WHAT TO DO: Repeat the entries without change, omitting the pictures.

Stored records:
········
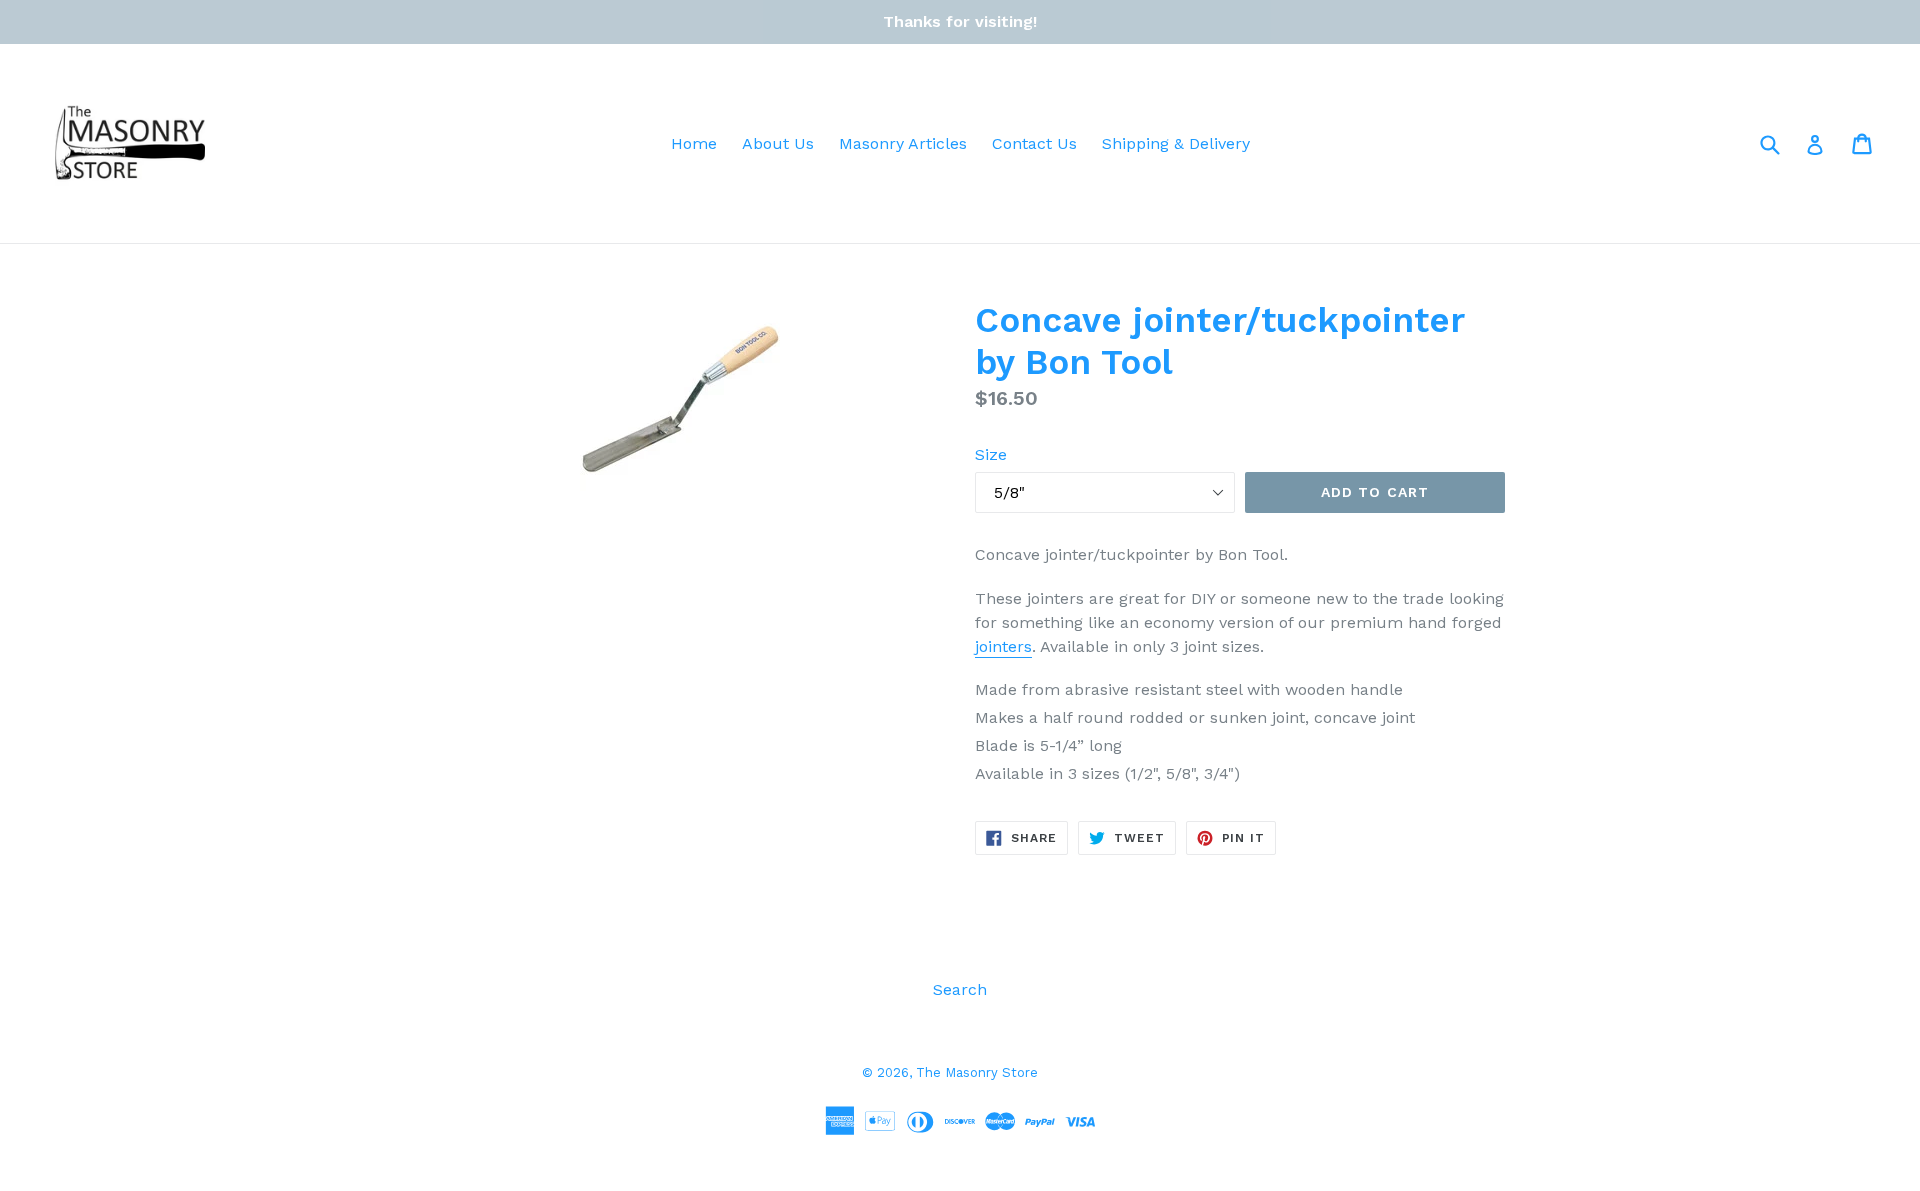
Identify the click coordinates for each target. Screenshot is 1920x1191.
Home (694, 143)
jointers (1003, 646)
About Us (778, 143)
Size (991, 454)
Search (960, 989)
········
RESPONSE AREA:
Identify the click coordinates for each target. Screenshot is 1920x1191.
Home (694, 143)
jointers (1003, 646)
About Us (778, 143)
Size (991, 454)
Search (960, 989)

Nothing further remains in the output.